TEXT SHOWN |
------------------------------------

Looks like you need a large value bleeder resistor around the cap...

3. Jul 8, 2011

### Averagesupernova

Yep. Berkeman is correct. There is NO DC negative feedback.

4. Jul 8, 2011

### Jdo300

Hi guys,

Thank you very much for the reply. Is there any good way of knowing/determining the size bleeder resistor to use across the cap?

Thanks,
Jason O

5. Jul 8, 2011

### vk6kro

You could put a 100 K in instead of the capacitor.

This would give a stable output, a gain of 100 and improve the responsiveness of the circuit.

Not sure why you would want an integrator for this.

6. Jul 9, 2011

### Staff: Mentor

I think the cap is the piezo sensor itself that he's trying to monitor. I could be wrong, though.

Calculate the bleeder resistor value based on the bandwidth you want from the circuit. You know the capacitance value, so set the resistor to give you an RC constant that works for the measurements that you want to make.

Tell us what you come up with and why....

7. Jul 9, 2011

### Antiphon

You should first try putting a 1k resistor from the non-inverting pin to ground in place of the short. This will help eliminate input offset current differences. Then you will be able to get by with a larger value for the bleeder.

------------------------------------

PROVIDED RECORDS |
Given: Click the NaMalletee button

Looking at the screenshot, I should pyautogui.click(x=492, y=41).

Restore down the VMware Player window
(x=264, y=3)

------------------------------------

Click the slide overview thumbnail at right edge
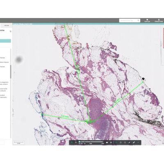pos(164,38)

------------------------------------

OBJECTIVES |
1. List every name that appears as a heading over a post in the bleeder resistor thread above.
2. Answer these questions from the bleeder resistor thread above:
(a) What does vk6kro suggest putting in instead of the capacitor?
(b) In the post headed "Staff: Mentor", what should the bleeder resistor value be calculated from?
(c) According to Antiphon, what does the 1k resistor from the non-inverting pin to ground help eliminate?

RESPONSES PER TASK |
1.
Averagesupernova
Jdo300
vk6kro
Staff: Mentor
Antiphon

2.
(a) A 100 K resistor.
(b) The bandwidth wanted from the circuit.
(c) Input offset current differences.